What needs to be done: Copy out each line featuring the string "agent" from the entries beneath.

Data supplied:
━━━

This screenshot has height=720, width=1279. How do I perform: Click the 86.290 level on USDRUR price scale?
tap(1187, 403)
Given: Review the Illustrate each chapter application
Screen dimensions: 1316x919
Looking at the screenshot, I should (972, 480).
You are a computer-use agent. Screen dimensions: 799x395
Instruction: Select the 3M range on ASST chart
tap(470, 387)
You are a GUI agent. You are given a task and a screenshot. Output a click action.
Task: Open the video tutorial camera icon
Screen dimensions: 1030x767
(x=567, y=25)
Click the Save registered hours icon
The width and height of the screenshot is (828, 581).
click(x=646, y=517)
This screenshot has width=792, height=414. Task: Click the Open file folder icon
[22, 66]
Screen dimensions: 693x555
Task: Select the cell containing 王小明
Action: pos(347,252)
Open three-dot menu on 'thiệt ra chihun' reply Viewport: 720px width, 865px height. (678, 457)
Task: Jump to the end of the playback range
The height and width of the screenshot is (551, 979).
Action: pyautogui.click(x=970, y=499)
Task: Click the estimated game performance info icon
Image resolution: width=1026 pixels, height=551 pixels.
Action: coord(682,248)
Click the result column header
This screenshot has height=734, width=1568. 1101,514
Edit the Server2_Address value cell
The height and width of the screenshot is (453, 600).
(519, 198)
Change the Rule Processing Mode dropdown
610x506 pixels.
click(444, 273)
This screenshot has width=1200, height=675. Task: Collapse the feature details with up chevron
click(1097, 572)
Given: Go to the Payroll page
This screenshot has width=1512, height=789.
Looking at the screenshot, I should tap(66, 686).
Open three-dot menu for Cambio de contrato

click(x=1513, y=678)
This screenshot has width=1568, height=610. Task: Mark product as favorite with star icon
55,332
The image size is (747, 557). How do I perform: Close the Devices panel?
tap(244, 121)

━━━

Written solution:
You are a computer-use agent. Screen dimensions: 799x395
You are a GUI agent. You are given a task and a screenshot. Output a click action.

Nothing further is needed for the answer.